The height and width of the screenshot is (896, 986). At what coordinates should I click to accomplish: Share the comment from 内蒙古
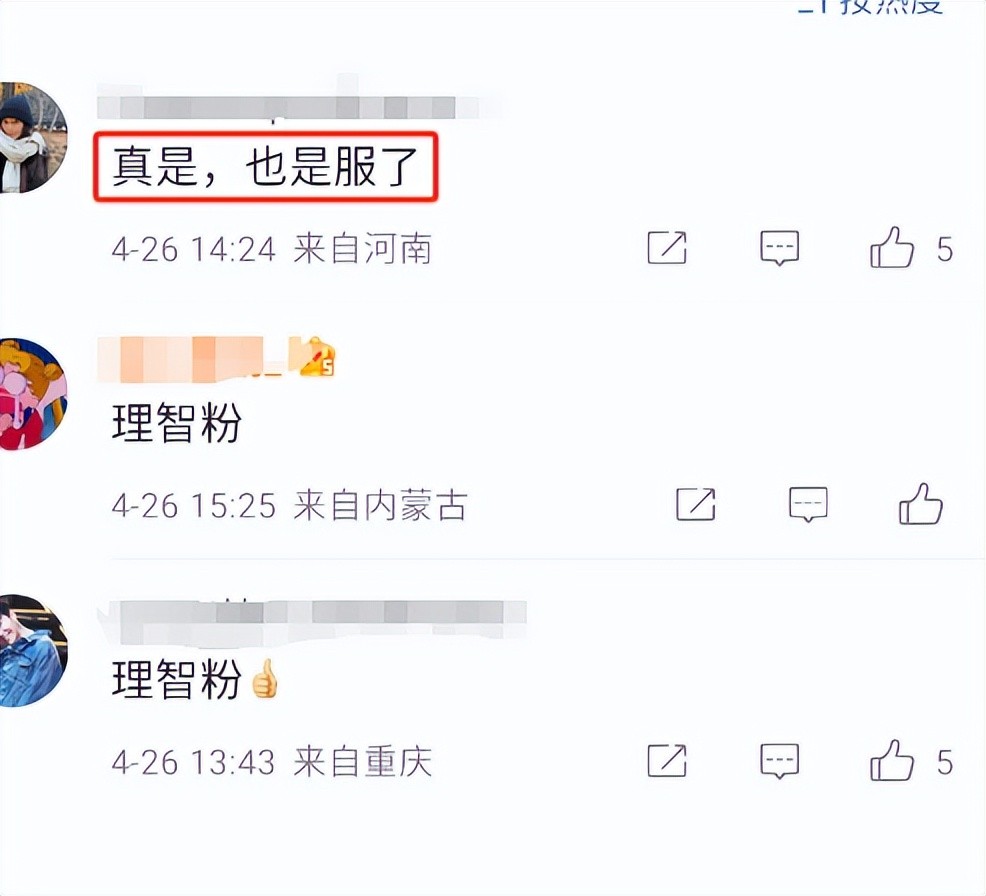tap(695, 504)
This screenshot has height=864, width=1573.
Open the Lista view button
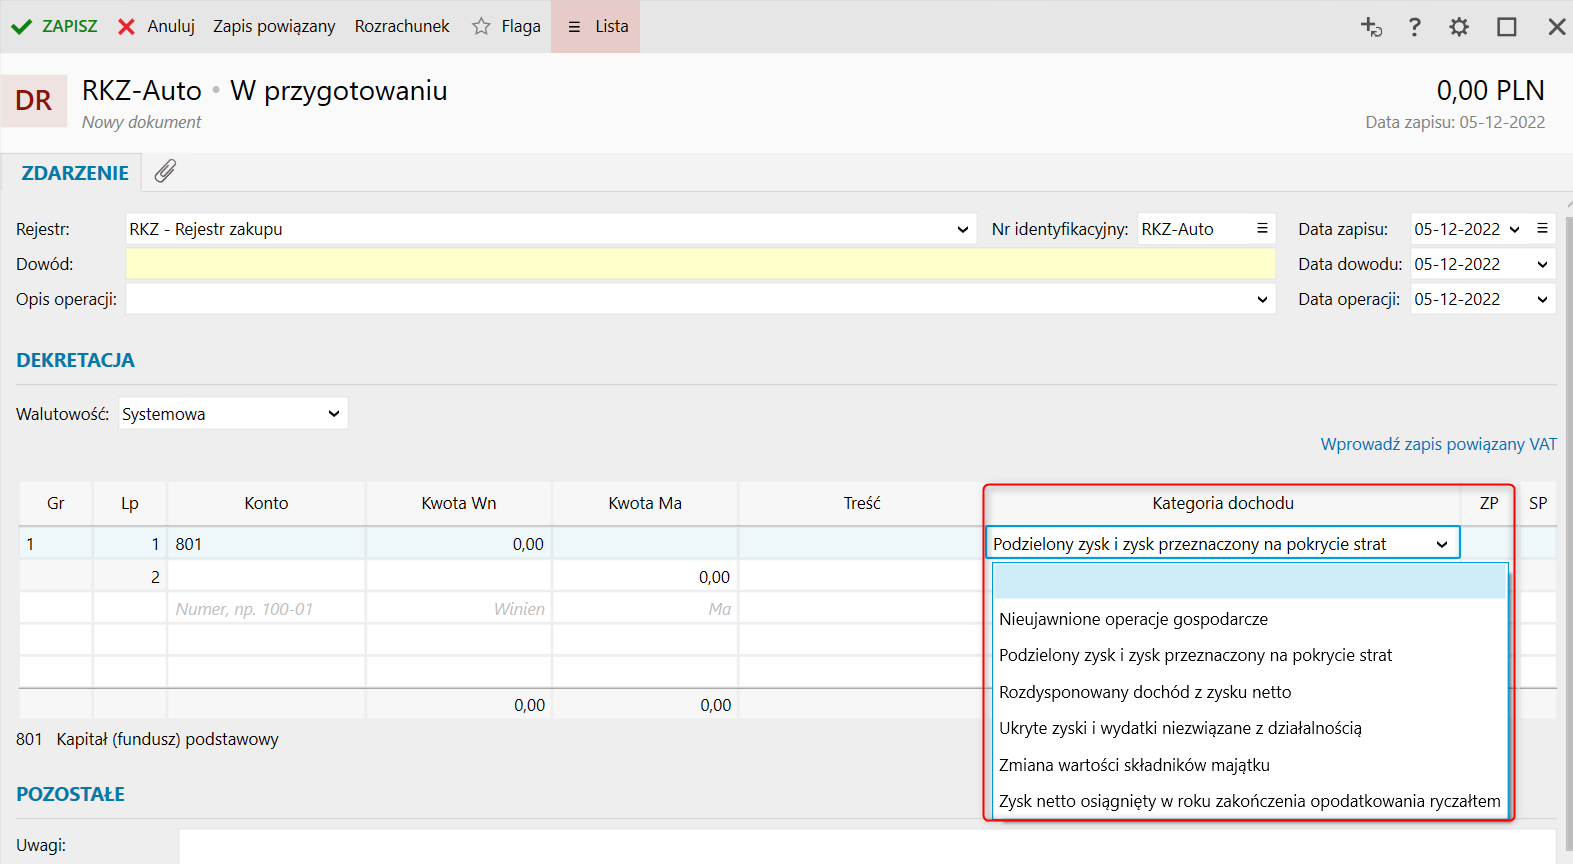[597, 26]
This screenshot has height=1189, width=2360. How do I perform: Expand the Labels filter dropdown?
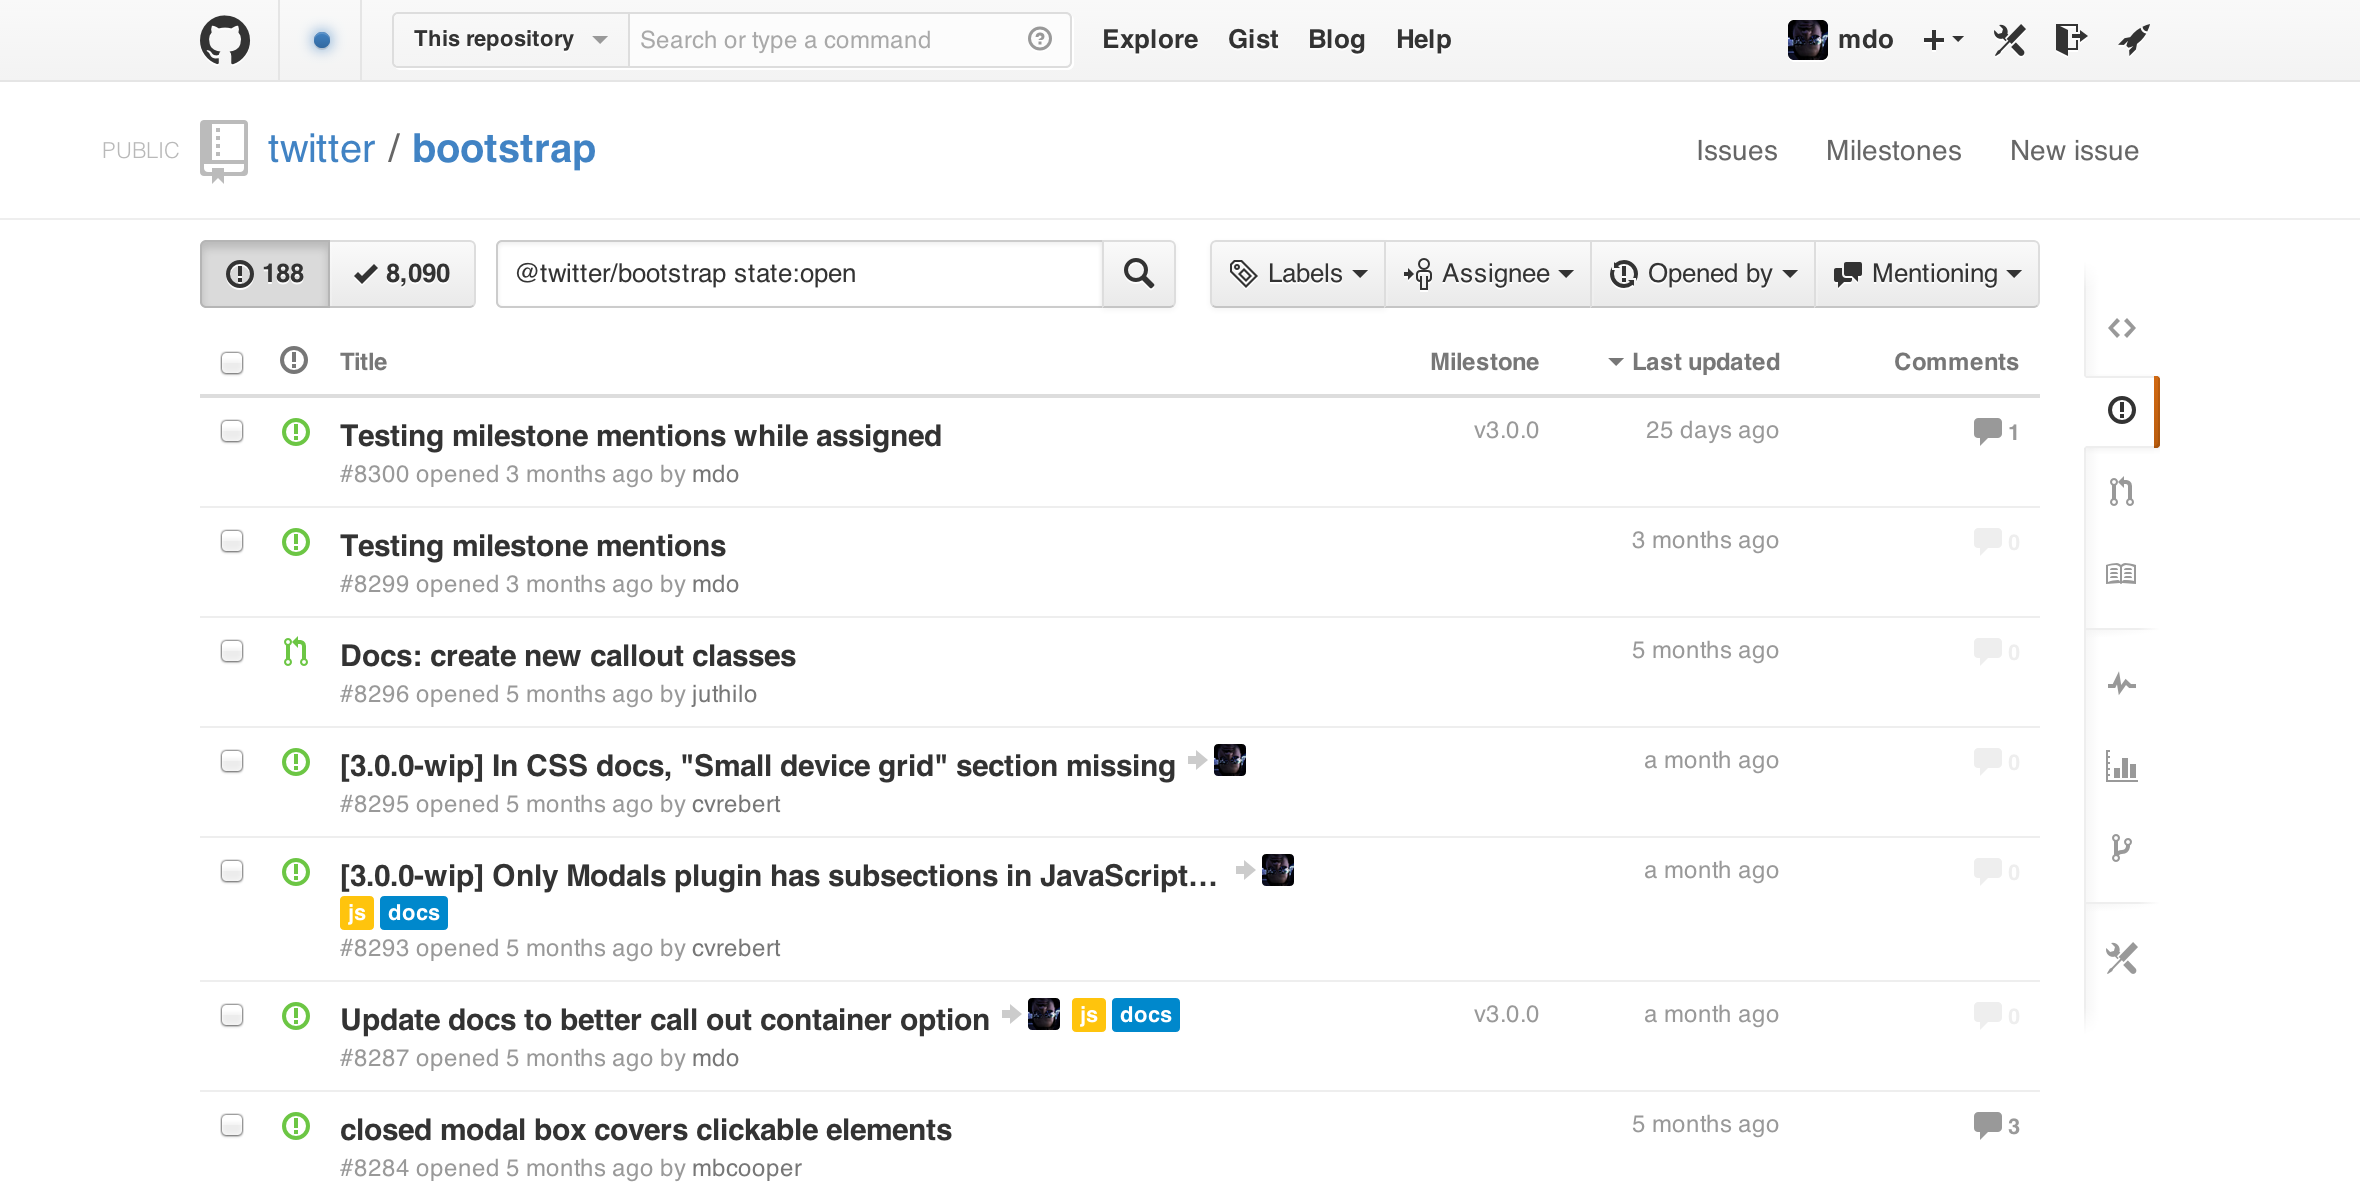click(1297, 273)
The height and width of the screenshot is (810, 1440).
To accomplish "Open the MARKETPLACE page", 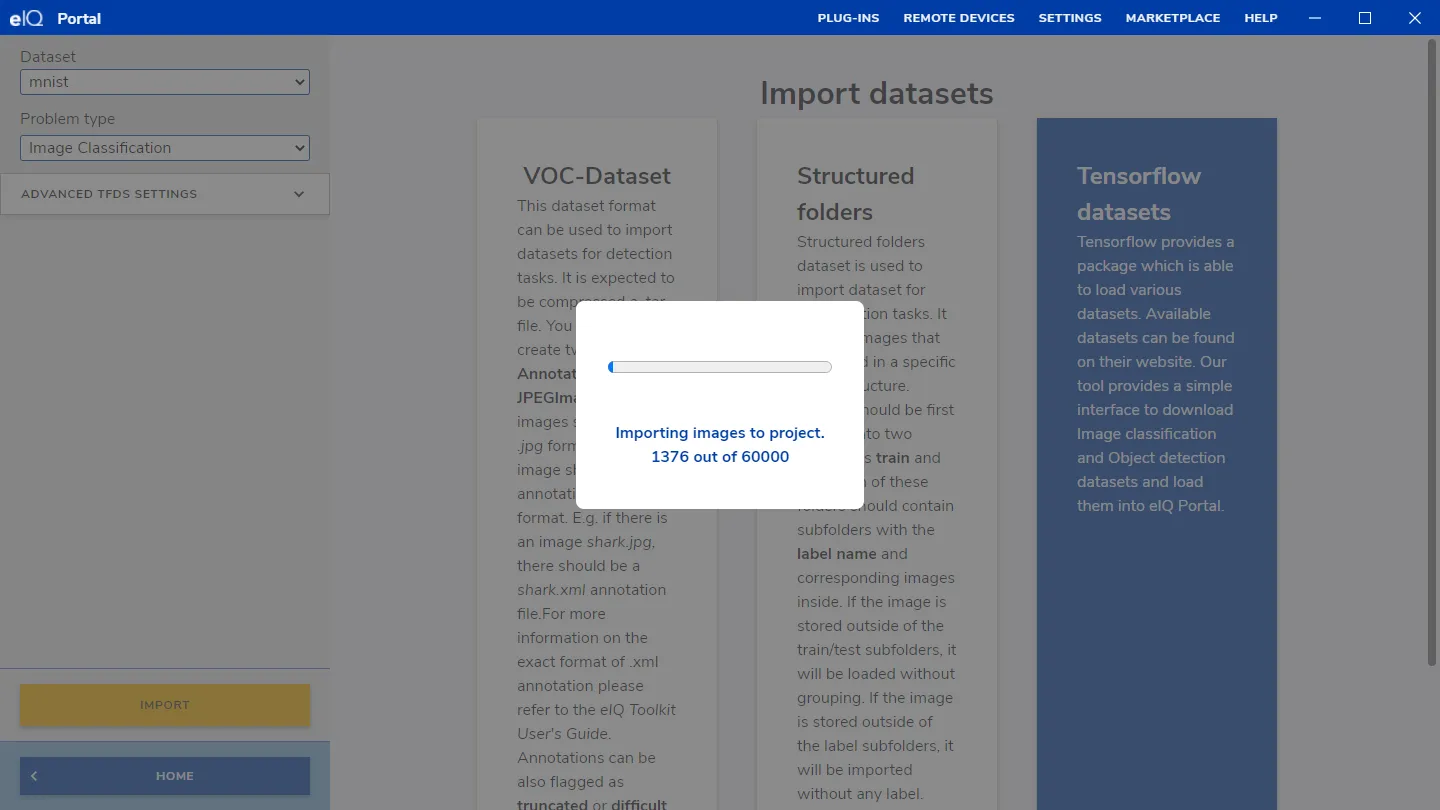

··········

● THE PROBLEM
Print the material from the line containing "The height and width of the screenshot is (810, 1440)." up to and including its final line, word for word, and leave the pictures out.

● RESPONSE FOR THIS EXERCISE
The height and width of the screenshot is (810, 1440).
To accomplish "Open the MARKETPLACE page", 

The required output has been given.